Waylon’s eyes darted back and forth between me and the courts where the police had just arrived, their bald heads bobbing towards the entrance.

“What does it matter?” He said this with a dumb panic in his voice. Ah. He himself didn’t know. “It doesn’t matter! Everything will be fine, and if you don’t think so, go fix it. I didn’t actually do anything wrong, it’s just the police, and if those kids are good then there shouldn’t be any problem anyway so I don’t know what this big deal is.”

I silently gaped and Waylon’s rosy nostrils flared with anger. “You think you’re so great, then do something. You’re not doing anything! You just fuck me over in tennis and then judge me. Don’t walk with me.” He left.

Alone on the street, finally not cold in my sweats, there was I. Nowhere to be and no excuses. I glared at the tennis court, ducking and bobbing my head all around to see whatever was going on inside, but a black plastic that covered the chain link fence, put up for winter and not yet torn down, blocked my view. I couldn’t hear anything, which I took as a good thing, but the window was closing as far as my opportunity to do right.

“I should go say something,” I admitted to the empty street. “I should go say something.”

Why would it be so bad? Because it would be awkward? At least I wasn’t the perpetrator, but the racist’s lackey wasn’t the best look either.

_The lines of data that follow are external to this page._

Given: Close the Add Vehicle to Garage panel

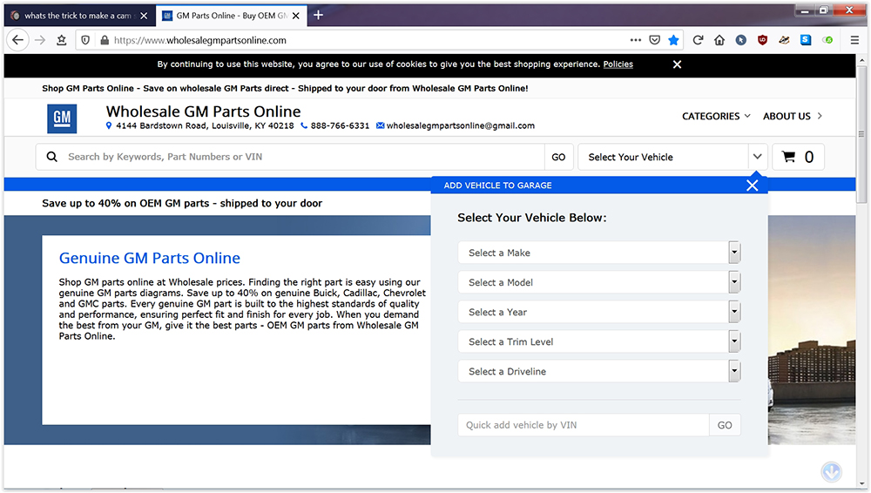Looking at the screenshot, I should 753,185.
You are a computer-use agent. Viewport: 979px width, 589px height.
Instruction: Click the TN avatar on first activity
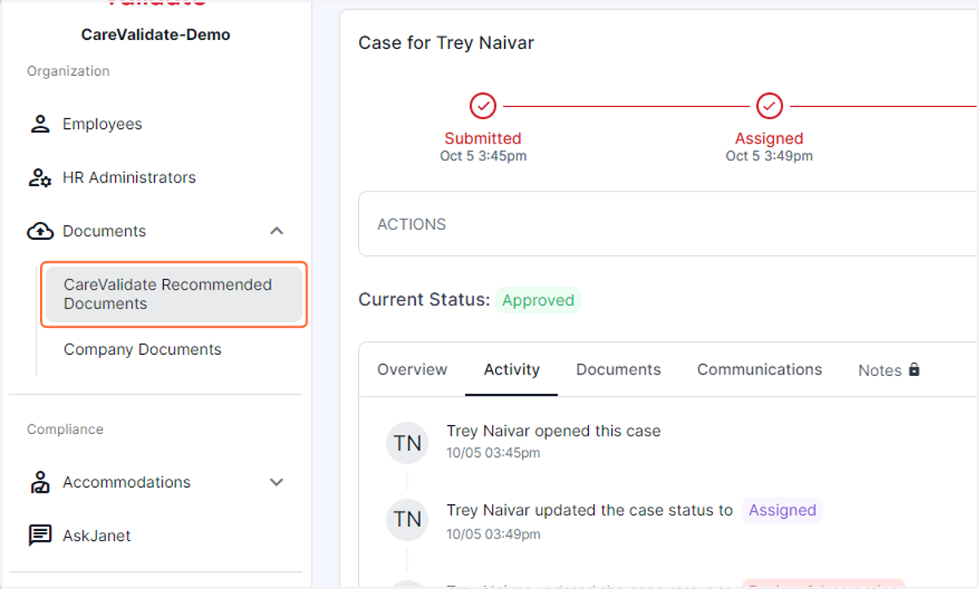[408, 443]
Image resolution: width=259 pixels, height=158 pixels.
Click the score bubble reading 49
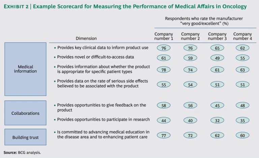click(217, 58)
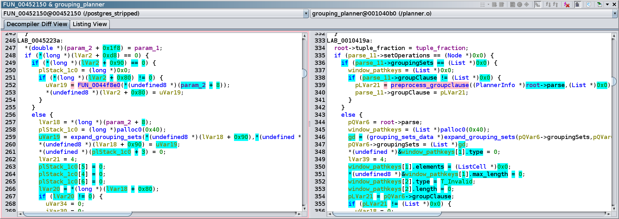Click the left pane vertical scrollbar down arrow
Screen dimensions: 619x219
[x=304, y=209]

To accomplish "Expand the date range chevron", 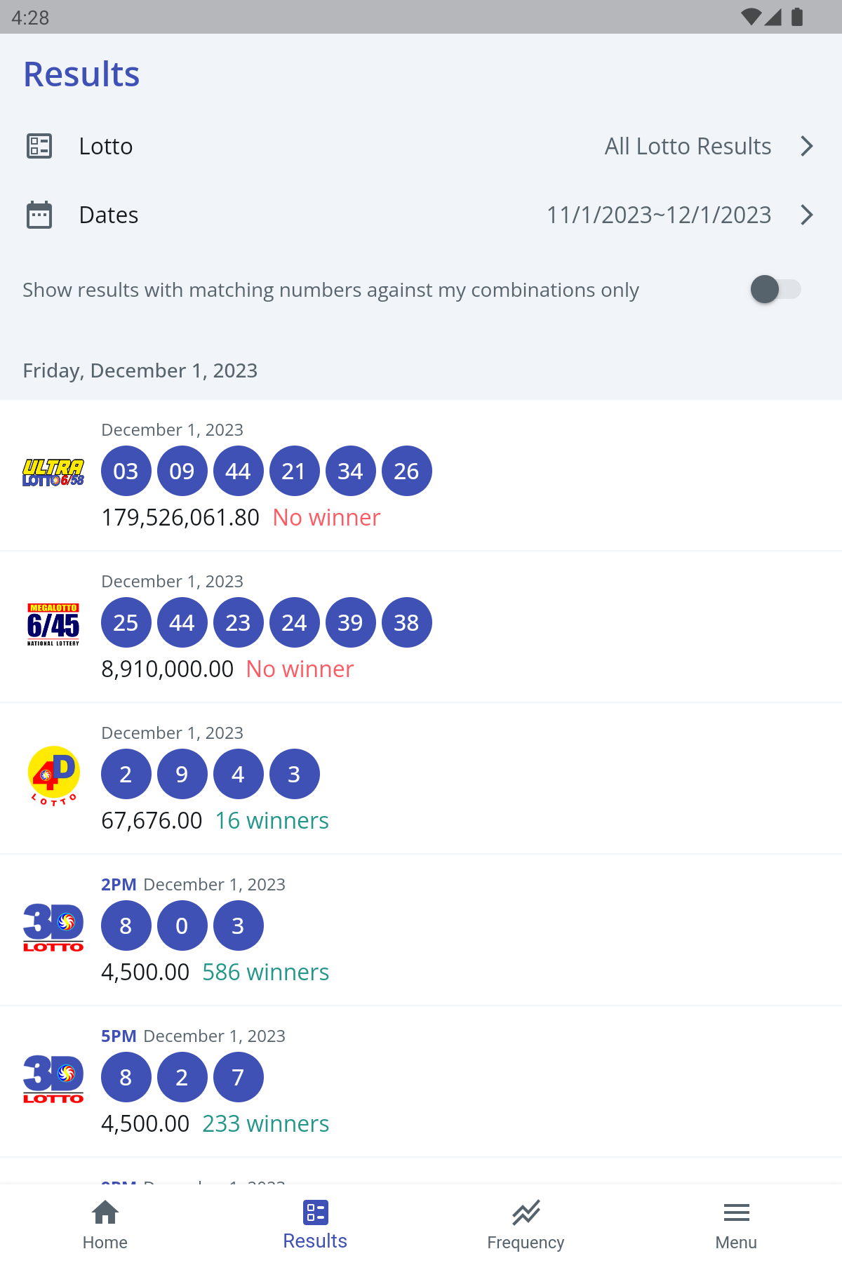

What if they were mad at me? Both parties, what if they were mad? What if they called me racist? What if they did. What would I do? What would I say? I apologize, my friend put in that call, they weren’t actually being a problem, he’s just, there’s something wrong with him. That was it, that was probably the thing. What would happen then? What if it got worse and I got completely out of my depth? How shallow is my depth? Should I be filming right now? My participation might not even do anything. The cops around here were fine, right? No one would buy that. This probably wasn’t a tragedy, though it looked like one. Could be looking like one.

“I should go say something.”

The wind blew in my eyes and it seemed just to feel tears trickling down my cheeks. I focused all my internal energy towards doing the right thing, on summoning my righteousness, on making any kind of decision that would keep my mind and body from combusting. The effort made my skin quiver and my vision go blurry. If I was in New York I would have had a friend to help me and it wouldn’t be such a struggle to be good and I wouldn’t be so sad. Lightning struck, my heart erupted, and I pivoted away to go home. Like all matters of character, the door was always open for me to save face, but I hadn’t done it yet. Since then I had only been scared. I didn’t want to know exactly what it took to make it out of this flood.